▸ **CHALLENGE**
Copy out the speech on respect word for word.

Sometime in my junior or senior year of high school, I got a promotional poster in the mail from a college in Oregon. It said, "You already are what you want to be when you grow up." And I thought that was just the coolest poster. I had zero intention of going to college in Oregon, but I put that poster on my wall, and I thought, "Yeah. I AM already what I want to be when I grow up. I TOTALLY know what that means!"

I had no idea what that meant.

When I started teaching here at CESJDS five years ago, the school had just begun an effort to emphasize three values: k'hillah, community; ahrayut, responsibility; and derekh eretz, which we translated at the time to mean respect. I think that we do a pretty good job here with community and responsibility, k'hillah and ahrayut. But, it's the third one, respect, that I have been thinking about.

Currently, in the eight core values of our school, we translate derekh eretz as ethical responsibility. I think you all have a sense of that. I don't worry that you are not respectful people. No, I am concerned that we may have misled you in this school. By creating an atmosphere of respect here, I worry that you might graduate and go into the great big world thinking that you are a person deserving of respect in every scenario. And I'm here to tell you that in most scenarios, right now, at the age of 17 or 18, you are not deserving of respect. Just like at the age of 17, I was not the person I wanted to be when I grew up. Because we don't just magically get to be whatever we want.

To me, it's a matter of verbs. In order to BE anything, you have to DO a lot of something. In order to be good at basketball, you have to do a lot of running. You have to drill. You have to take a lot of shots. You have to practice. In order to be a good singer, you have to sing a lot of scales. You have to breathe in weird ways to isolate muscles you never even knew you had. You have to practice. In order to be a good writer or dancer or layner of Torah or speaker of another language, you have to practice. There are a lot of action verbs involved in being anything.

In the same way, you don't just—poof!—become a person worthy of respect. It takes practice. It takes actions. Plural actions. You don't just need to show up; you need to show up on time. Every day. You don't just need to try to meet expectations; you actually have to meet them. You don't just need to pretend to listen in class or in staff meetings while you're really chatting with your friends online; you have to listen for real and ask real questions. You have to show respect for whatever it is you are trying to do or trying to be. You have to show respect for yourself.

▸ **RECORD EXTRACTS**

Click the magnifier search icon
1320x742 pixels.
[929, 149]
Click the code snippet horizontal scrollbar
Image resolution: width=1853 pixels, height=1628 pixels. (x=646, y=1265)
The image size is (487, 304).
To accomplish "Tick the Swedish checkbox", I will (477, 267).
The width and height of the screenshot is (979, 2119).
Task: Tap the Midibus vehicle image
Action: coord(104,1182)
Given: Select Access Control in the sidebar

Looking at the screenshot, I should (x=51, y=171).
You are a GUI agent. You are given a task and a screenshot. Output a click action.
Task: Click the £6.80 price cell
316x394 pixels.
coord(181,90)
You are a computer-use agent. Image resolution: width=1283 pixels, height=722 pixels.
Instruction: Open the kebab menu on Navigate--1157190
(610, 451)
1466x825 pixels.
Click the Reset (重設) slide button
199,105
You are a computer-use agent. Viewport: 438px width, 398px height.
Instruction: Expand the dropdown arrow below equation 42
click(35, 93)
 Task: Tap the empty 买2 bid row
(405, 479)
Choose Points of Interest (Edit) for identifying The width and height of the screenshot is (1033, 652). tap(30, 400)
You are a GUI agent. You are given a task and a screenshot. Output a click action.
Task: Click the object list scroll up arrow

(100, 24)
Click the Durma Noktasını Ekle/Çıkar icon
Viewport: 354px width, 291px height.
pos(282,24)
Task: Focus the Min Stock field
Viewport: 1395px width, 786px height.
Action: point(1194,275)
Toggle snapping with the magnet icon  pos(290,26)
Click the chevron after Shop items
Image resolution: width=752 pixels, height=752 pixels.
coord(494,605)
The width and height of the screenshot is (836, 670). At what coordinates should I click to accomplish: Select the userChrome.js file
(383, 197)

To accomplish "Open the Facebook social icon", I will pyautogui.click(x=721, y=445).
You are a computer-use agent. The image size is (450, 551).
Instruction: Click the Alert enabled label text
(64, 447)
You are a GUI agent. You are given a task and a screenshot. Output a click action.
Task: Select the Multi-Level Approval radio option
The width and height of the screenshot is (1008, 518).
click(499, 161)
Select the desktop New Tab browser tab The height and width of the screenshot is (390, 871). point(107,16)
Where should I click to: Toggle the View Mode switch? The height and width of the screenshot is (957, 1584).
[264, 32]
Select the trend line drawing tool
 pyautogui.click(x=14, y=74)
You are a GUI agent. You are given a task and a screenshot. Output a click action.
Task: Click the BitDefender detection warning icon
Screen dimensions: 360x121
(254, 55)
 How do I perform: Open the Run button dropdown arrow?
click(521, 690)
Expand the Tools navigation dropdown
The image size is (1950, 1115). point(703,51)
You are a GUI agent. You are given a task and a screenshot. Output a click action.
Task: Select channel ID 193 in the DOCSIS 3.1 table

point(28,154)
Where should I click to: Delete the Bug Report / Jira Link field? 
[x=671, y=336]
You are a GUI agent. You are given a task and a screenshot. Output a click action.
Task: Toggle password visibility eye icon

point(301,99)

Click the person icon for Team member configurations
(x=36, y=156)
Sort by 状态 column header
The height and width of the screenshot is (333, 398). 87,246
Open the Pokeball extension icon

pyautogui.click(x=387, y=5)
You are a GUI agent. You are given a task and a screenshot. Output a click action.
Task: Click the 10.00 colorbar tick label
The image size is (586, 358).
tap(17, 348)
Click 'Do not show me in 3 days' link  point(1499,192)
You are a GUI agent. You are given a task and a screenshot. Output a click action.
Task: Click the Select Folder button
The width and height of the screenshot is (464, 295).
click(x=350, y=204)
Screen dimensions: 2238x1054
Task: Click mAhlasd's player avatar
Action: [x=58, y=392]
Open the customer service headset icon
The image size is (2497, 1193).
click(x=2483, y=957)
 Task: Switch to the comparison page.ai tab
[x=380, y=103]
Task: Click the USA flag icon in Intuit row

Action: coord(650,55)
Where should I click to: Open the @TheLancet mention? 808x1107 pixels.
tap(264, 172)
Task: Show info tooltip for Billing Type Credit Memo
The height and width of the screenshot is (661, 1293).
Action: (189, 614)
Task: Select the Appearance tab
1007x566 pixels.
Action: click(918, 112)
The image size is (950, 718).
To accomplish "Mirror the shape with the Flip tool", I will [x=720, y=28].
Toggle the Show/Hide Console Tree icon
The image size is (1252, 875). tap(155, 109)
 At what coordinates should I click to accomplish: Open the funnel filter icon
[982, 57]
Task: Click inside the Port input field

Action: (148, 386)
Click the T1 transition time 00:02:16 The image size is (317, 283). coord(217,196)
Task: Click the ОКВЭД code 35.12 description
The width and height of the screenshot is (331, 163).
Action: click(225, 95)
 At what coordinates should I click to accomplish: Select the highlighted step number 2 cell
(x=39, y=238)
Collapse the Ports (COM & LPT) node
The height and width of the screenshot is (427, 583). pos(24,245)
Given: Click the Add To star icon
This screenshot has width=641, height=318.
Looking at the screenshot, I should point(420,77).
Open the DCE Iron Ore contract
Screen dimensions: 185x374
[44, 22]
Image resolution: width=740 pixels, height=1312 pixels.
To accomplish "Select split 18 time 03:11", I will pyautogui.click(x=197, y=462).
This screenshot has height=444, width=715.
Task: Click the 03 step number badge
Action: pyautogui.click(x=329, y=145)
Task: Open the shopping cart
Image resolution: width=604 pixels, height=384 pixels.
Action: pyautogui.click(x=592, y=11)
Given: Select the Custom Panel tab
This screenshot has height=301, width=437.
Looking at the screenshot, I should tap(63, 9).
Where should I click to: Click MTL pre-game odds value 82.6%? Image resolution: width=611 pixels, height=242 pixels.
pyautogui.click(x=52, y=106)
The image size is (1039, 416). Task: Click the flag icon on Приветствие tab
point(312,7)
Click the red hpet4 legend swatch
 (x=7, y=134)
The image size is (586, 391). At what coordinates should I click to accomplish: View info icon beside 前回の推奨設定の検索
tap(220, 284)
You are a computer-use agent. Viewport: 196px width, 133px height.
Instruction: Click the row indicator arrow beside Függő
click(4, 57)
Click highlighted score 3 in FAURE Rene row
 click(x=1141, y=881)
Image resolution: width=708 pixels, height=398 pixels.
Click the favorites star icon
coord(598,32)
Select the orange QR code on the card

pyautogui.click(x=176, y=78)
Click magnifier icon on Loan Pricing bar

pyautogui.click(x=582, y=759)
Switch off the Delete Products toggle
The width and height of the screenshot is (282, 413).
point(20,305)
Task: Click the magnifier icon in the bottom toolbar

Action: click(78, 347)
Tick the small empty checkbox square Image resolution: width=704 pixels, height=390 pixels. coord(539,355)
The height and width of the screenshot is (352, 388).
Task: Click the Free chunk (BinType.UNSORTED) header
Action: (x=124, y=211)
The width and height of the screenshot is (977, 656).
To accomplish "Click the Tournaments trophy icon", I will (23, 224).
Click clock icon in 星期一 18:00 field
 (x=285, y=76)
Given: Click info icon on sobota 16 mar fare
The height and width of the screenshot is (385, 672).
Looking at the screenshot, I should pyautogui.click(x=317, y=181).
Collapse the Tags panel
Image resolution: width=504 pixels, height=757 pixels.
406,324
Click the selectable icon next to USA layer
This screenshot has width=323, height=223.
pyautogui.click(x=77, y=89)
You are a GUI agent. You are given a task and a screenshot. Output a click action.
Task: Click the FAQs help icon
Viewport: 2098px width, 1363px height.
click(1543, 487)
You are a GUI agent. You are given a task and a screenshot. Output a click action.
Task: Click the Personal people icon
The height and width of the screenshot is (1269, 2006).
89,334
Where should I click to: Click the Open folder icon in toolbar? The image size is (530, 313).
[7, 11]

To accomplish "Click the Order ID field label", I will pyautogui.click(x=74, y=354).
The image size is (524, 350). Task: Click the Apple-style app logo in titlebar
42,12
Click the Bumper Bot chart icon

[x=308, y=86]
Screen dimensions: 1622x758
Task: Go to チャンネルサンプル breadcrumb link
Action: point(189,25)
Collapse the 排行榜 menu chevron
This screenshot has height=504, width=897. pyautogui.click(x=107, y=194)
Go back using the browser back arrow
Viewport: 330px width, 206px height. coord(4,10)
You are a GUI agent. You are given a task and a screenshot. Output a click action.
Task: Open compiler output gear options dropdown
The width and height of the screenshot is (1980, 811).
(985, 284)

▸ **RESULT OF THE TASK**
Sometime in my junior or senior year of high school, I got a promotional poster in the mail from a college in Oregon. It said, "You already are what you want to be when you grow up." And I thought that was just the coolest poster. I had zero intention of going to college in Oregon, but I put that poster on my wall, and I thought, "Yeah. I AM already what I want to be when I grow up. I TOTALLY know what that means!"

I had no idea what that meant.

When I started teaching here at CESJDS five years ago, the school had just begun an effort to emphasize three values: k'hillah, community; ahrayut, responsibility; and derekh eretz, which we translated at the time to mean respect. I think that we do a pretty good job here with community and responsibility, k'hillah and ahrayut. But, it's the third one, respect, that I have been thinking about.

Currently, in the eight core values of our school, we translate derekh eretz as ethical responsibility. I think you all have a sense of that. I don't worry that you are not respectful people. No, I am concerned that we may have misled you in this school. By creating an atmosphere of respect here, I worry that you might graduate and go into the great big world thinking that you are a person deserving of respect in every scenario. And I'm here to tell you that in most scenarios, right now, at the age of 17 or 18, you are not deserving of respect. Just like at the age of 17, I was not the person I wanted to be when I grew up. Because we don't just magically get to be whatever we want.

To me, it's a matter of verbs. In order to BE anything, you have to DO a lot of something. In order to be good at basketball, you have to do a lot of running. You have to drill. You have to take a lot of shots. You have to practice. In order to be a good singer, you have to sing a lot of scales. You have to breathe in weird ways to isolate muscles you never even knew you had. You have to practice. In order to be a good writer or dancer or layner of Torah or speaker of another language, you have to practice. There are a lot of action verbs involved in being anything.

In the same way, you don't just—poof!—become a person worthy of respect. It takes practice. It takes actions. Plural actions. You don't just need to show up; you need to show up on time. Every day. You don't just need to try to meet expectations; you actually have to meet them. You don't just need to pretend to listen in class or in staff meetings while you're really chatting with your friends online; you have to listen for real and ask real questions. You have to show respect for whatever it is you are trying to do or trying to be. You have to show respect for yourself.